Transcribe each entry below exactly. Pictures do not go in the copy.

_ _ _ _ _

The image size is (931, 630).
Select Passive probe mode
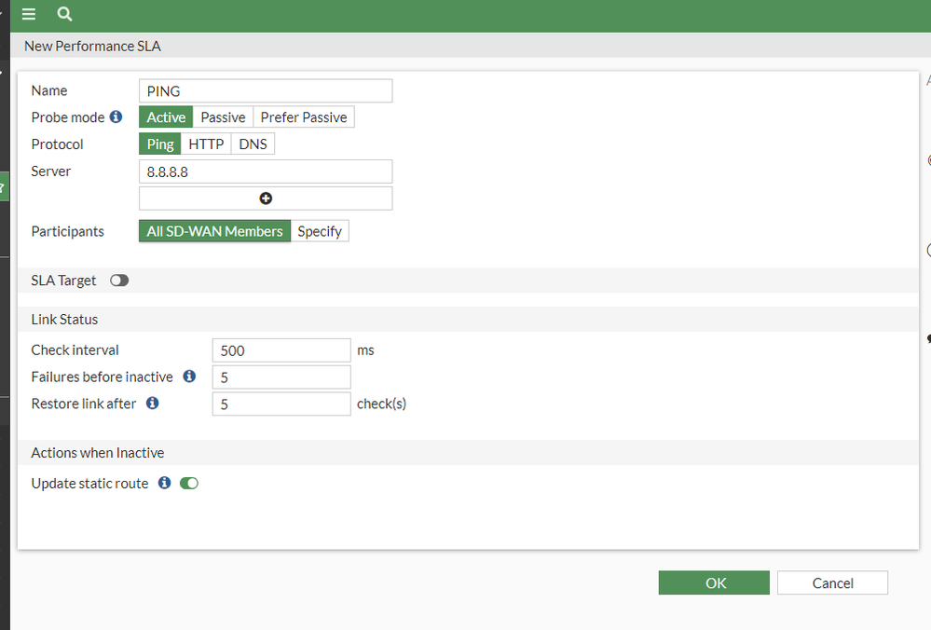[x=223, y=117]
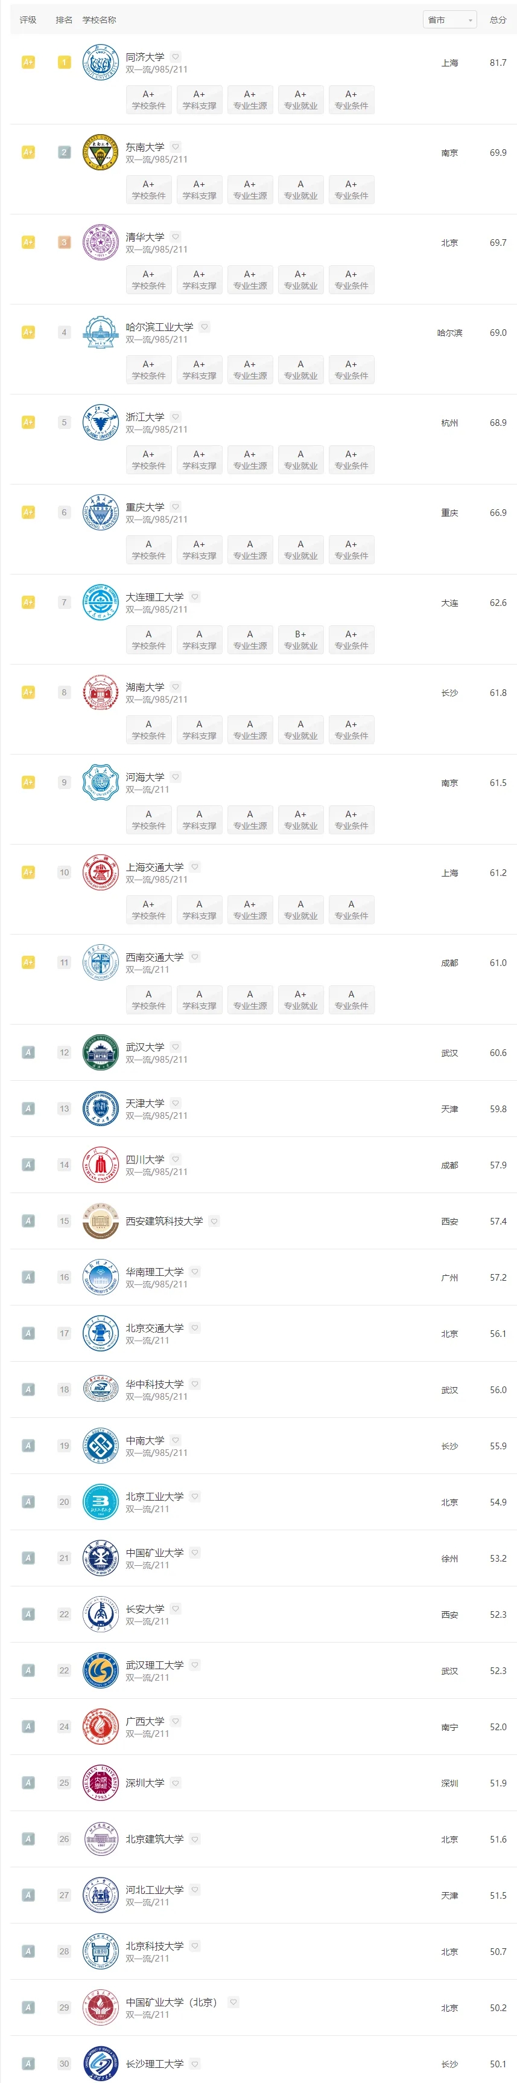Click the Harbin Institute of Technology logo
Screen dimensions: 517x2083
click(x=100, y=332)
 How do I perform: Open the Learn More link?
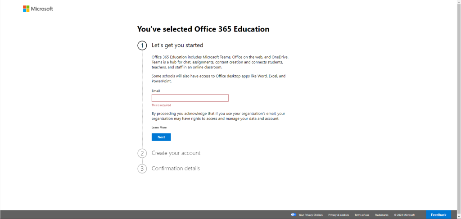click(x=159, y=128)
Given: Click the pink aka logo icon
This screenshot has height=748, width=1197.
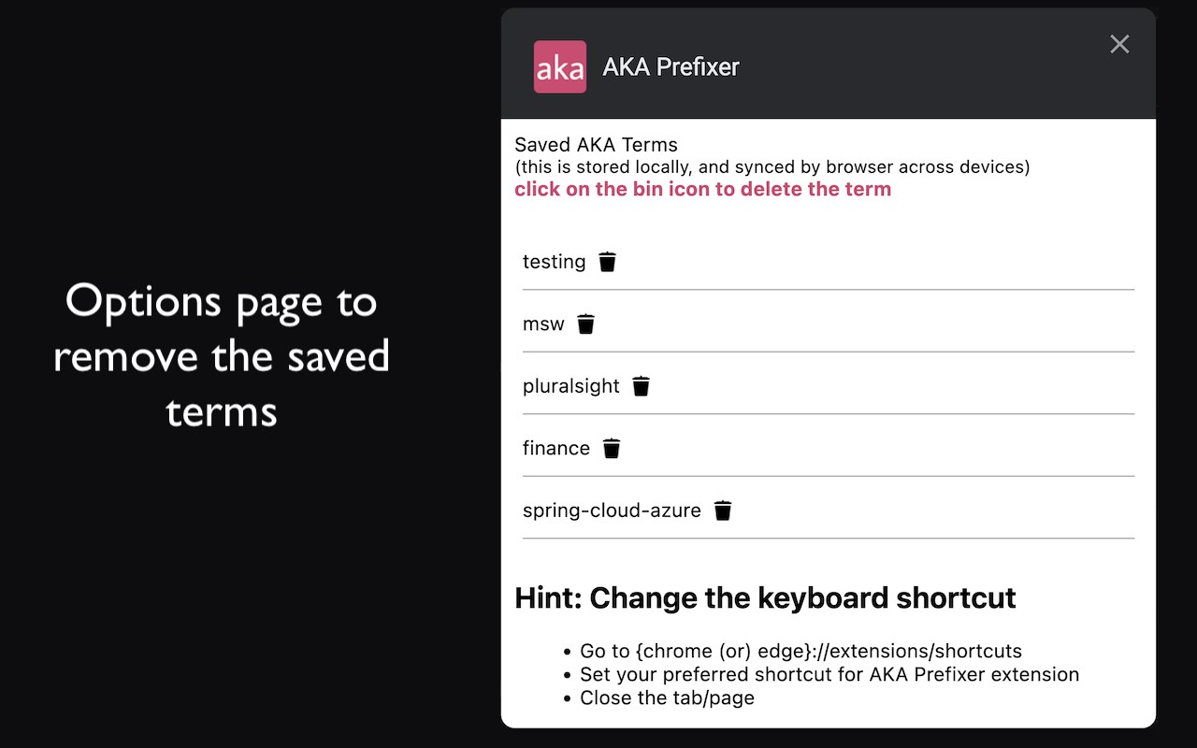Looking at the screenshot, I should pyautogui.click(x=560, y=67).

_ _ _ _ _

● **Solution for this problem**:
The image size is (931, 630).
Select Passive probe mode
[x=223, y=117]
Click the Harbin Institute of Technology logo
Screen dimensions: 517x2083
click(x=100, y=332)
 How do I perform: Open the Learn More link?
click(x=159, y=128)
Given: Click the pink aka logo icon
This screenshot has height=748, width=1197.
Looking at the screenshot, I should pyautogui.click(x=560, y=67).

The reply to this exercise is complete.